Best Democratic strategy for base turnout and vote in 2014 includes ACA but overwhelmingly focuses on economic choice
This poll in the House battleground shows all of the major indicators largely unchanged since our last battleground poll in December when the country was pretty unhappy with the state of things. The anti-incumbent mood, Republican brand problems, President’s approval rating, and the congressional vote are all largely unchanged.
But one big thing has changed – and that is the views of the Affordable Care Act or Obamacare. Across all of the battleground districts, support has increased on all three tracking measures—and this is particularly true in the Republican-held seats. There have been big shifts on wanting to implement and fix the law and big drops in intensity for those who want to repeal and replace the law. This is one of the most significant changes we have seen in tracking in the battleground — and Republicans already have a lot of explaining to do.
What is really striking is that this change is overwhelmingly driven by Independents. In our last battleground survey in December, independents favored repeal by a 12-point margin; they now support implementation by 7 points.
This support has grown in both size and intensity among college-educated women and unmarried women.
The drop in intensity on the opposition/repeal side risks the GOP’s off-year turnout strategy – and indeed, in the Republican seats, the continued focus on ACA produces a somewhat lower turnout of base Republicans. In any case, by continuing to focus on the ACA, Republicans are emphasizing their weakest message according to this battleground poll.

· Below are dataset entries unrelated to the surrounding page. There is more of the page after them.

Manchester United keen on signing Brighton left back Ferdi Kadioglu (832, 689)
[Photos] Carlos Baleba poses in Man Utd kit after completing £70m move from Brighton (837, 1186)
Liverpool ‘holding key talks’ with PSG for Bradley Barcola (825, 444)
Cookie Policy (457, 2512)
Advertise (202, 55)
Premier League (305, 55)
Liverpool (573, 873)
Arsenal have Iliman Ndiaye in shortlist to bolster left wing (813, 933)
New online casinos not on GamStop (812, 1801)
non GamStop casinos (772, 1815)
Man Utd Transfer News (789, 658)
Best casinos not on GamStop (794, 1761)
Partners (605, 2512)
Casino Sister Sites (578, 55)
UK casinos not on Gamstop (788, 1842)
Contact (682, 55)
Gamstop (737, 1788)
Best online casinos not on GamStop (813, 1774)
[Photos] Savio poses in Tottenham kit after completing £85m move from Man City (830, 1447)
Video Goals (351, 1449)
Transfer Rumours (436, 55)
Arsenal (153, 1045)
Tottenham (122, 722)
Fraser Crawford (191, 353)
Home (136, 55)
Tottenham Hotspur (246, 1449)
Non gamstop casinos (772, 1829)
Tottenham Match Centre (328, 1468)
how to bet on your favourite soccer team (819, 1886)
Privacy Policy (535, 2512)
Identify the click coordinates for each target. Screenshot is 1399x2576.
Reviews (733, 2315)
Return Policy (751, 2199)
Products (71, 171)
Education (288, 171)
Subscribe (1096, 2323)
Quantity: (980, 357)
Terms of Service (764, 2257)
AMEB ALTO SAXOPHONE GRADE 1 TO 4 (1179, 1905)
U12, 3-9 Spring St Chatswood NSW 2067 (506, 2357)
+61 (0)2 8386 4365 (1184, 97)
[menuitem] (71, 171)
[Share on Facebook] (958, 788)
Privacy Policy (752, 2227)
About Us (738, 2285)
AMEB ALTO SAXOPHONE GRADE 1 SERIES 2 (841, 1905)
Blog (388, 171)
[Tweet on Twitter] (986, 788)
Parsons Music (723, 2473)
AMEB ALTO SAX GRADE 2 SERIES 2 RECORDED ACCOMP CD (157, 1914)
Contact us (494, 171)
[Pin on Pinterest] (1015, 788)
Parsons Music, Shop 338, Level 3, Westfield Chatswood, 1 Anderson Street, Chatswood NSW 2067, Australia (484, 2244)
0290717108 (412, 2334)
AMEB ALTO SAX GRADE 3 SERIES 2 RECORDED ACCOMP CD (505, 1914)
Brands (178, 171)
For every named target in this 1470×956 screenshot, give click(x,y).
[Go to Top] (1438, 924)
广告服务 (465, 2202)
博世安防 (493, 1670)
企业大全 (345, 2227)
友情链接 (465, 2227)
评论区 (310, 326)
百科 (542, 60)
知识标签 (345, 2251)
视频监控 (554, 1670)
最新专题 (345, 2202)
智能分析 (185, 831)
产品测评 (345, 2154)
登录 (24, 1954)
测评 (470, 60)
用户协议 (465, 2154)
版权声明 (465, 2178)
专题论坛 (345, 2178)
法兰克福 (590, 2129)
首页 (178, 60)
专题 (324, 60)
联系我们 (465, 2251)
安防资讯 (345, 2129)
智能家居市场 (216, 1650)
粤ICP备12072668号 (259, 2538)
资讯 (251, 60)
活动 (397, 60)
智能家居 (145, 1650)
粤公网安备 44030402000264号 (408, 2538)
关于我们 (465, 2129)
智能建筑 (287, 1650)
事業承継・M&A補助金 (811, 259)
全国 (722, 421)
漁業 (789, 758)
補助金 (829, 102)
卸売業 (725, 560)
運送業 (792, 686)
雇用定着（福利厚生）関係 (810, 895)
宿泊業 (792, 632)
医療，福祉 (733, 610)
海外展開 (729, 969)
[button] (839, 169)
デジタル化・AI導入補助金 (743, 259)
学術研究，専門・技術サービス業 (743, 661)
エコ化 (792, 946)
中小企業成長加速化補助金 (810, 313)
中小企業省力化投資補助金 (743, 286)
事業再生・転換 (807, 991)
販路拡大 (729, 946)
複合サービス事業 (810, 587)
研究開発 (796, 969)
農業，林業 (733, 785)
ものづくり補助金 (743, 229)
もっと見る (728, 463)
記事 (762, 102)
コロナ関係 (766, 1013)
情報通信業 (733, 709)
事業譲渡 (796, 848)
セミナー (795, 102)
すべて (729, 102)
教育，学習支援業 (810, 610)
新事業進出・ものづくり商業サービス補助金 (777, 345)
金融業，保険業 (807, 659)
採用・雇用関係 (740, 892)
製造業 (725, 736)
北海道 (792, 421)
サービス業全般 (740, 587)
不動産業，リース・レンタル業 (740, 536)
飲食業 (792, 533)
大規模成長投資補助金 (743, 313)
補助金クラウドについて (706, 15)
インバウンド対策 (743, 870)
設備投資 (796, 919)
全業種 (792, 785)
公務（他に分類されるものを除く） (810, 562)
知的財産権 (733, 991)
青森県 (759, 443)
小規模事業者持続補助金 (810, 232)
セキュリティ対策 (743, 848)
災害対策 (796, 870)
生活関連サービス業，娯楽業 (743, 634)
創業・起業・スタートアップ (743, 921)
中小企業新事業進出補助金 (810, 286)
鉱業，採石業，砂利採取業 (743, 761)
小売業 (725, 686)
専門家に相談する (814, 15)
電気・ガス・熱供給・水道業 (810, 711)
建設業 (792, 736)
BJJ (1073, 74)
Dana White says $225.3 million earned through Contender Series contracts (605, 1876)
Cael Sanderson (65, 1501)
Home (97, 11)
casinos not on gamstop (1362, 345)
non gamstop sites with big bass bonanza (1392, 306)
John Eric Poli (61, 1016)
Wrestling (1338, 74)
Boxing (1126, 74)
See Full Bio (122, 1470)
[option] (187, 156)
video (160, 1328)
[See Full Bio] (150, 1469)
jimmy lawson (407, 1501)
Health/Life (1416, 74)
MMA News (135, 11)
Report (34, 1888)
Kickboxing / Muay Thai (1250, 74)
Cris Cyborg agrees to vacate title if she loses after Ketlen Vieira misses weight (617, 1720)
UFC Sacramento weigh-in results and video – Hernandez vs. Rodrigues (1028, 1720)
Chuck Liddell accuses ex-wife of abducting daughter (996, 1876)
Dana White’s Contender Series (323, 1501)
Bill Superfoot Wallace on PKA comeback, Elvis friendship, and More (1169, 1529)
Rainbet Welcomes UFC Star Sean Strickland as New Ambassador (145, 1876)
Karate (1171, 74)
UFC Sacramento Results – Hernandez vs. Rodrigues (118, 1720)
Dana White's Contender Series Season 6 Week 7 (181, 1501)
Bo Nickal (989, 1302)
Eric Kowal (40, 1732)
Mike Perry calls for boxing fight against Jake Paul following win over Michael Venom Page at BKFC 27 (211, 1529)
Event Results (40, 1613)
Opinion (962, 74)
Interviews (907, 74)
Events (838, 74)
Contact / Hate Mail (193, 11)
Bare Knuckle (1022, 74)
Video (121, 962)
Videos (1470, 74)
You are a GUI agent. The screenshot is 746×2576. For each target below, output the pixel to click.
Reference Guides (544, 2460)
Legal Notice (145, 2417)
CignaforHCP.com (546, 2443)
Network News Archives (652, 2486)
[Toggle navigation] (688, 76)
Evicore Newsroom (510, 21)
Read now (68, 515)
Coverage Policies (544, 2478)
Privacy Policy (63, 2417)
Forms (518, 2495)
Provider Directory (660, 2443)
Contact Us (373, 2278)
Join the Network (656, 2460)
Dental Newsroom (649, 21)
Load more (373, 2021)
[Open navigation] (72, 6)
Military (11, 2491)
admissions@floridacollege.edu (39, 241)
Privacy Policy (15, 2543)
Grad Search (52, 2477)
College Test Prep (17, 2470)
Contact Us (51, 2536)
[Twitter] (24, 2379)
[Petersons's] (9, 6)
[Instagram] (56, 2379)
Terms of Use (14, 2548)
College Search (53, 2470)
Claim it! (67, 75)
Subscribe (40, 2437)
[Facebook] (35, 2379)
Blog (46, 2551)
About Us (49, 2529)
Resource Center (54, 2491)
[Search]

The shift against repeal and opposition has just kicked in, but could begin to erode the Republican vote in the months ahead.
This fourth battleground poll of the election cycle is based on interviews with 1,200 respondents in 35 incumbent Democratic seats and 50 Republican seats; these are interviews with actual off-year voters, reflecting off-year demographics, using a named ballot in each district. But this survey included a unique experiment to see the impact when Democratic incumbents emphasized or de-emphasized the Affordable Care Act in their positive and negative campaigns. We assess the impact on both the vote and base turnout.
Unmarried women are the key target because they could be 20 to 25 percent of the electorate – and this poll reveals their limited interested in voting, as well as diminished levels of support for Democrats.
The survey, the experiment, and the regression models remind us that this economy remains tough, and that is the strongest framework for attacking Republicans and the strongest motivator for Democratic base voters to vote. Health care messages are important to Democrats’ success, but messages with an economic agenda at the center are strongest. .
The strongest framework for Democrats in challenging the Republican incumbents and in fending off Republican challengers is their support for “Speaker John Boehner and his policies that have hurt the economy and done nothing about jobs.” Half (50 percent) say that their incumbent “may be okay” but they would not vote to reelect because he or she supports the Speaker and the policies that produced gridlock and damaged the economy, and his priorities do not include getting to work on jobs.
That framework takes advantage of the terrible brand position of John Boehner and the Republicans in the House. What is so striking is how much more powerful is this framework than a parallel test with Medicare and taxes. Democrats need to be focused on the Speaker and the economy.
The strongest Democratic messages in the simulated campaign and the regression modeling begin with the economic agenda tested here:
Everyone in Washington is fighting instead of focusing on jobs and jobs that pay enough to live on. We should raise the minimum wage to $10.10 an hour, make sure women get equal pay for equal work, make job training and college more affordable, stop tax breaks for companies that export jobs…
The strongest messages also include education and fixing the health care law, while keeping the insurance companies out, as well as support for specific health care reforms. Nevertheless, it is critical for voters to understand first that Democrats are focused on jobs that pay enough to live on, while Speaker Boehner and Republicans in Congress have hurt the economy and done nothing about jobs.
The experiment will show that base voter turnout is higher with an economic focus, though health care messages and attacks remain critically important to the our message strategy. They also play a targeted role with college educated and unmarried women.